Je téléphone donc le lendemain à la Cnav. Après un quart d’heure d’attente, une personne décroche. Je décline mon identité, mon adresse, mon numéro de sécurité sociale, etc. Cette personne me dit alors : « Si vous me téléphonez, c’est donc que vous n’êtes pas mort ! » Je note, au passage, qu’on ne manque pas d’humour dans l’administration. Elle ajoute : « La date de votre décès remonterait au mois de novembre 2021 [il y a sept mois !]. Fort heureusement, nous n’avons pas encore suspendu votre retraite. Toutefois, il faudrait que vous envoyiez un certificat de vie pour être sûr qu’il s’agit d’une erreur vous concernant. » En fait, contrairement à la promesse faite, la CNAV suspendra ma pension début juin.

Mais, comme disait Jaques Chirac,  »les emmerdes, ça vole toujours en escadrille  » ?. Informant la Cnav d’un rendez-vous chez mon ophtalmologue deux jours plus tard, je m’entends répondre que ma carte vitale n’est plus valable. Après avoir essayé en vain de me connecter sur mon compte Ameli, je téléphone à l’Assurance maladie et je patiente de nouveau, cette fois-ci une demi-heure.

La personne qui répond me fait décliner mes nom, prénom et numéro de sécurité sociale. Jusque-là, tout va bien. Mais tout se complique quand elle me demande mon adresse (celle où me sont envoyées toutes les correspondances avec la sécurité sociale depuis plus de trente ans) : « Je n’ai pas la même adresse. Auriez-vous une autre adresse ? » Je lui réponds par la négative. Elle me demande de patienter. Dix minutes après, elle me dit : « L’état civil vous a déclaré décédé au mois de novembre 2021 et vos droits sont interrompus depuis le 10 mai ! Pour une réouverture des droits, il faut vous rendre à votre mairie pour vous faire établir un certificat de vie. » Et d’ajouter : « Envoyez ce courrier en lettre normale et surtout pas en recommandé ! » Allez comprendre pourquoi…

Je lui demande si les droits sont aussi suspendus pour mon épouse. Elle me répond que non, mais qu’elle doit faire mettre à jour de sa carte vitale.

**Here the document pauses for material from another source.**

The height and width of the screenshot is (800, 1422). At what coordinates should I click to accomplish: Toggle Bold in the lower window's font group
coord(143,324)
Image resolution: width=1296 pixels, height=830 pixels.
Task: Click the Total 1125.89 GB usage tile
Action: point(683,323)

Avec une telle histoire, devenu prudent, je lui recommande de ne pas le faire tout de suite, parce qu’elle a probablement dû être déclarée veuve !

Après de très longues minutes passées au téléphone, c’est la deuxième fois qu’on me parle de  » certificat de vie  », dont je ne connaissais pas l’existence.

Que de temps passé pour prouver… que je suis vivant ! D’autant plus que personne (ni l’Assurance maladie ni aucune caisse de retraite) n’a essayé de prévenir ou de joindre quelqu’un de la famille pour certifier cette suspicion de décès. Bref, le lendemain, le service de l’état civil de la mairie, bien qu’extrêmement étonné, imprime un « certificat de vie ». Il m’est aussi précisé que fort heureusement je n’ai pas été rayé des listes électorales et que, grâce à leur demande à ma mairie de naissance, le décès n’était pas encore inscrit sur mon acte de naissance, ce qui aurait paraît-il encore plus compliqué la suite des événements.

Pour terminer, j’ajoute qu’un de mes enfants, ayant effectué une recherche sur Internet, a trouvé qu’en novembre 2021, un monsieur portant le même prénom et nom que moi, mais n’ayant ni le même âge ni j’imagine le même numéro de sécurité sociale, était décédé… dans le Puy-de-Dôme ! Est-ce là l’origine de la méprise ? Peu importe.

Bien sûr, j’ai décidé de porter plainte pour  » indemnisation du préjudice grave subséquent à une fausse déclaration de décès  ».